FEEBLE CHRISTIAN'S SUPPORT.

"Blessed are they which do hunger and thirst after righteousness; for they shall be filled."-Matt. v. 6.

"Who hath saved us, and called us with an holy calling, not according to our works, but according to his own purpose and grace, which was given us in Christ Jesus before the world began."-2 Tim. i. 9.

"The election hath obtained it, and the rest were blinded."-Rom. xi. 7.
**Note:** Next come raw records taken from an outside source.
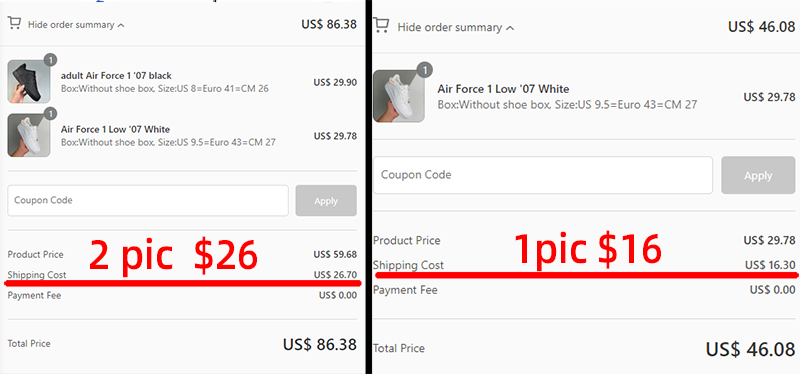The height and width of the screenshot is (374, 800).
Task: Open the black Air Force 1 '07 thumbnail
Action: tap(29, 82)
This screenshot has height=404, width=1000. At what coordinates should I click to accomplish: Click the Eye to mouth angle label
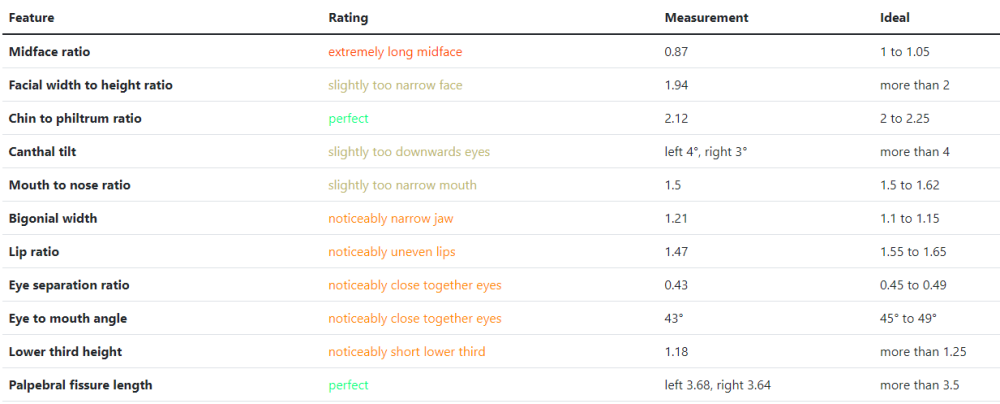tap(68, 318)
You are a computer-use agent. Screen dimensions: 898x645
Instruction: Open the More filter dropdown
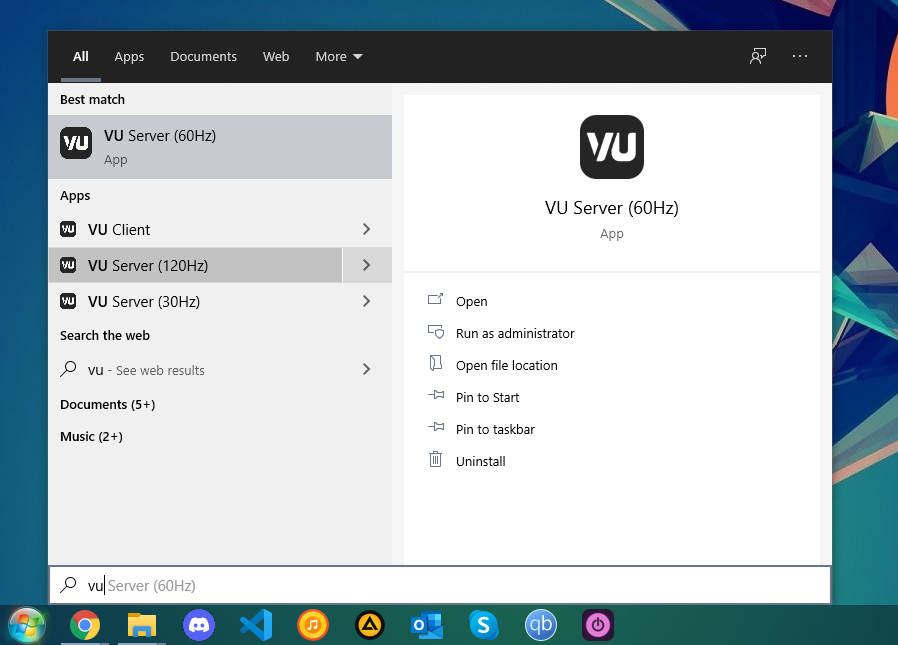[x=339, y=56]
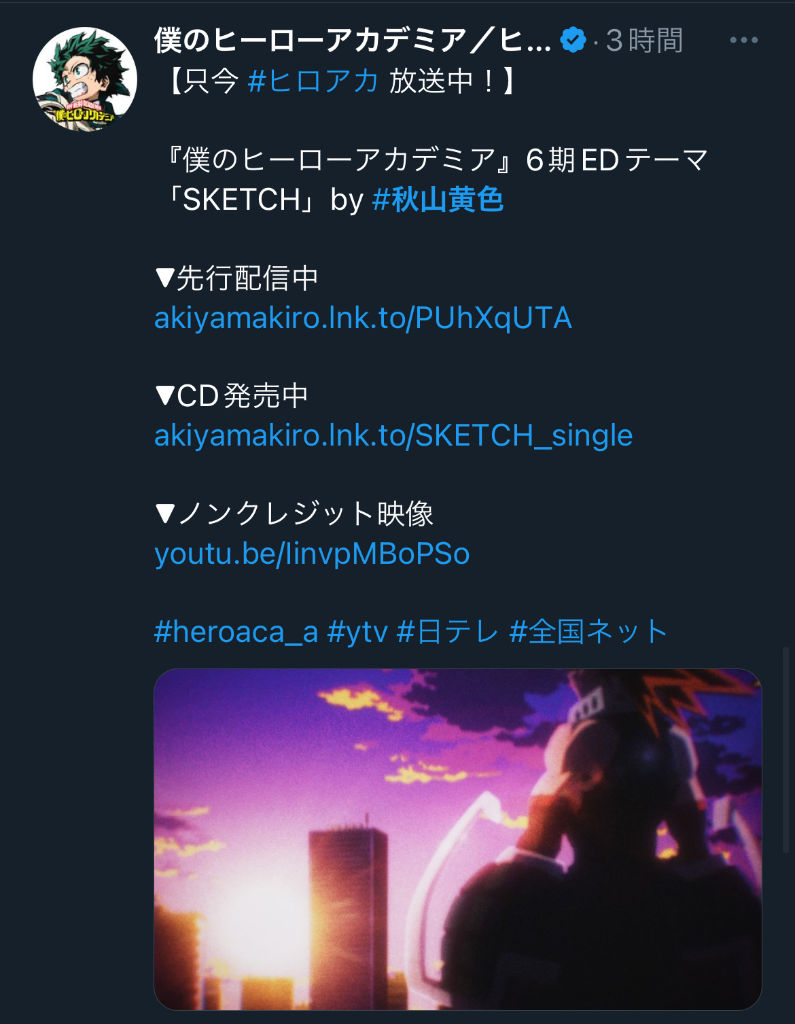Click the ノンクレジット映像 line of tweet
795x1024 pixels.
pyautogui.click(x=294, y=514)
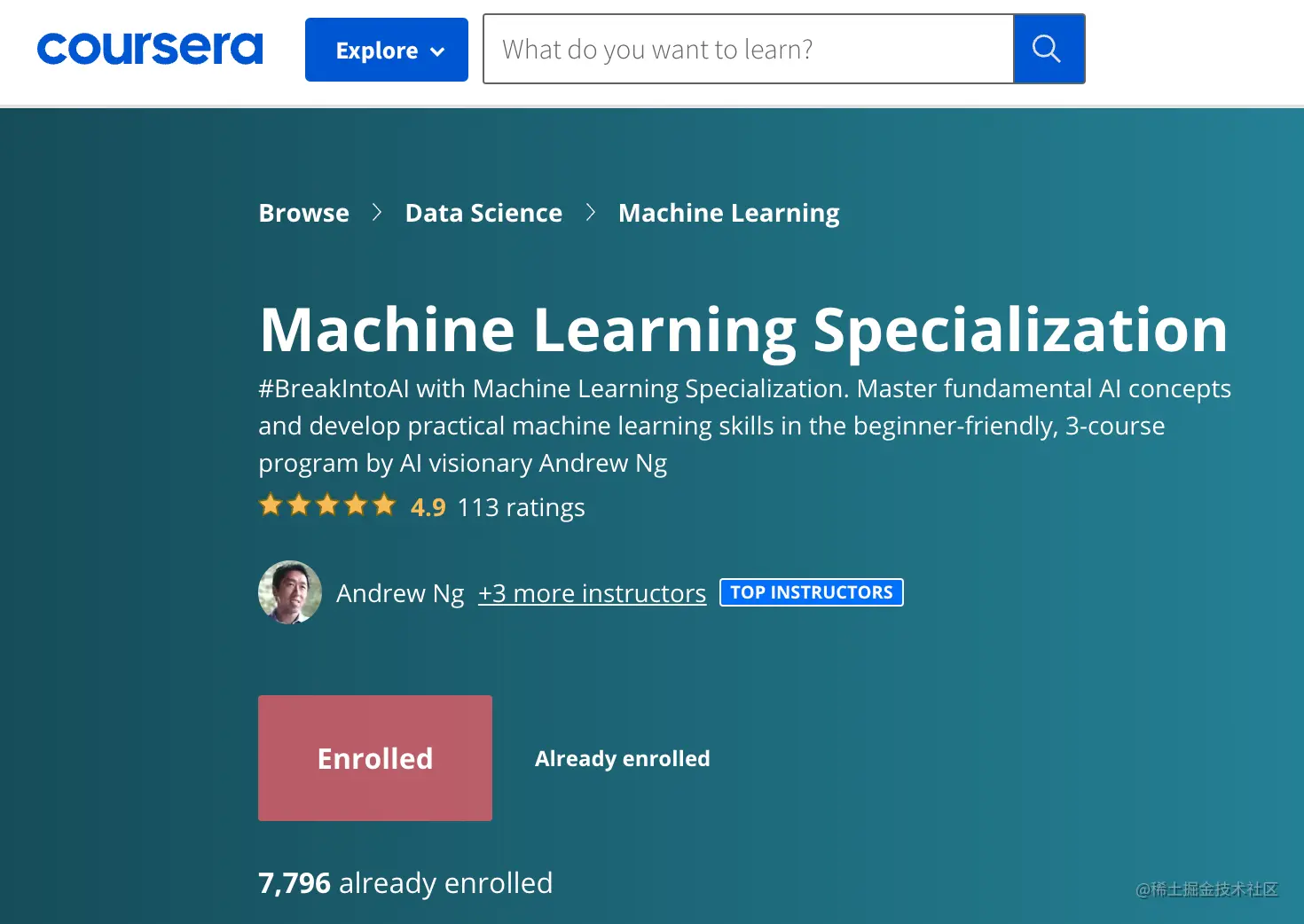
Task: Click the Explore dropdown arrow
Action: (x=437, y=51)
"If thou believest with all thine heart, thou mayest.-And they went down both into the water, both Philip and the eunuch; and he baptized him.-In the name of the Father, and of the Son, and of the Holy Ghost."-Acts viii. 37, 38; Matt. xxviii. 19.

No. 98.

FEBRUARY, 1844.

WRATH.

VOL. X.

In answer to a request from Frome, I send the following two or three hints on Psalm lxxvi. 10; "Surely the wrath of man shall praise thee: the remainder of wrath shalt thou restrain." And a sense of the shortness of time, and one's own heart being both as tinder-box and sparks, might make any one shy and backward to have any thing to do concerning mortal wrath.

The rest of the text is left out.